Читаем Русские символисты: этюды и разыскания полностью

Благословляющая любовь к миру и независимость, иногда вызывающая, от житейских условностей, вплоть до отказа от собственности, непочтение к любым формам социально-политического устройства и одновременно предельно открытый, изначально дружественный подход к любому человеку, — попытки Волошина жить в согласии с этими принципами в мирном дореволюционном Коктебеле со стороны часто воспринимались как безрассудство и чудачество. Иногда его поступки могли показаться рискованной дерзостью. Так, будучи призванным в 1916 г. на военную службу, он обратился с письмом к военному министру, в котором заявлял: «Я отказываюсь быть солдатом, как Европеец, как художник, как поэт: как Европеец, несущий в себе сознание единства и неразделимости христианской культуры, я не могу принять участие в братоубийственной и междоусобной войне <…> Как художник, работа которого есть созидание форм, я не могу принять участия в деле разрушения форм, и в том числе самой совершенной — храма человеческого тела. Как поэт, я не имею права поднимать меч, раз мне дано Слово, и принимать участие в раздоре, раз мой долг — понимание. Тот, кто убежден, что лучше быть убитым, чем убивать, и что лучше быть побежденным, чем победителем, т. к. поражение на физическом плане есть победа на духовном, — не может быть солдатом»[926]. Тогда это письмо неприятных для Волошина последствий не возымело. Однако верность избранным принципам поэту удалось сохранить и в те годы, когда за отстаивание подобного понимания жизни легко было поплатиться самой жизнью, и Волошин прошел через эти испытания, не поступившись ничем из своего внутреннего достояния.

3

В 1911 г. близко знавший Волошина А. Н. Толстой вывел его во второй части своего романа «Две жизни» в образе поэта Макса. «По рождению я русский, но принадлежу всему миру, я странник», — отрекомендовывается Макс и тут же говорит о «ледяном дыхании истерзанной России»[927]

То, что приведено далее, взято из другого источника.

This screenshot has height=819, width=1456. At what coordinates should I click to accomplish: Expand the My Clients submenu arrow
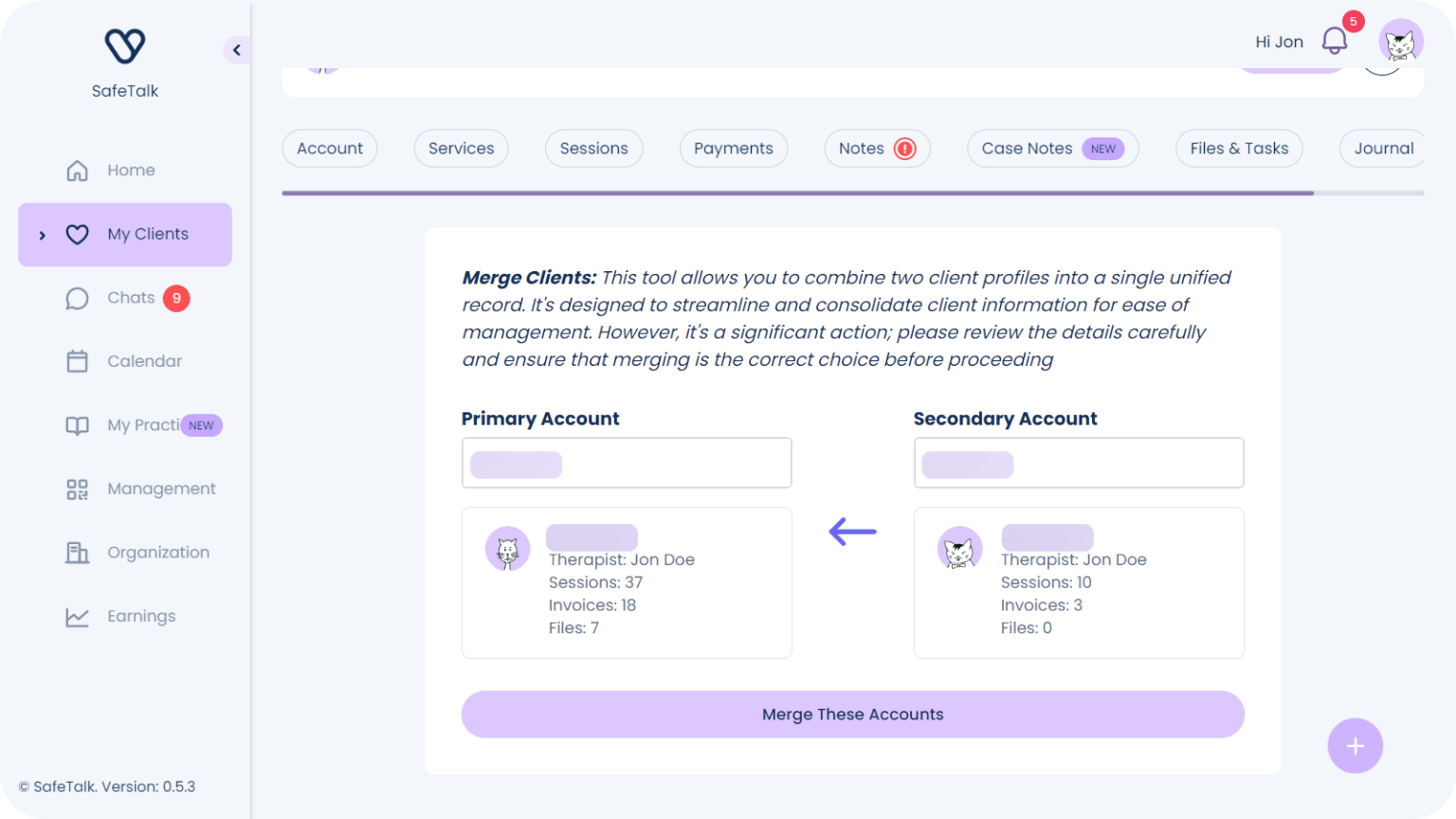(42, 235)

. Толстой проницательно угадал потаенную суть внутреннего самосознания Волошина еще до того, как она наглядно проявила себя в его произведениях. Даже такие интимные друзья Волошина, как Бальмонт, не сопрягали его демонстративный «европеизм» с национальным началом. Бальмонт с уверенностью провозгласил в сонете «Максу» (10 марта 1914 г.): «Ты к нам пришел сюда от чуждых берегов. // Твой лик не совмещу с моей родною ивой»[928]. И тем не менее во всех жизненных скитаниях чувство причастности российской истории и культуре никогда не покидало Волошина. Еще в ранней молодости, отправляясь во Францию, он писал А. М. Петровой (12 февраля 1901 г.): «Вы боитесь, что я отрешусь от всего родного. Теперь, пока это, может, и
надо будет сделать, чтобы получить полный и абсолютный простор для мысли. А потом, когда наступит время, родное само хлынет в душу неизбежным, неотразимым поток<ом>, и тем сильнее хлынет». И далее он ссылается на слова Щедрина из «Убежища Монрепо»: «…все-таки выходит, что у нас лучше. Лучше, потому что больней. Это совсем особенная логика, но все-таки логика, и именно — логика любви. Вот этот-то культ, в основании которого лежит сердечная боль, и есть истинно русский культ»[929]
. Применительно к своей творческой судьбе Волошин оказался в 1901 г. пророком: в согласии с «особенной логикой», национальная проблематика вышла у него на первый план в дни самых тяжких для России исторических испытаний.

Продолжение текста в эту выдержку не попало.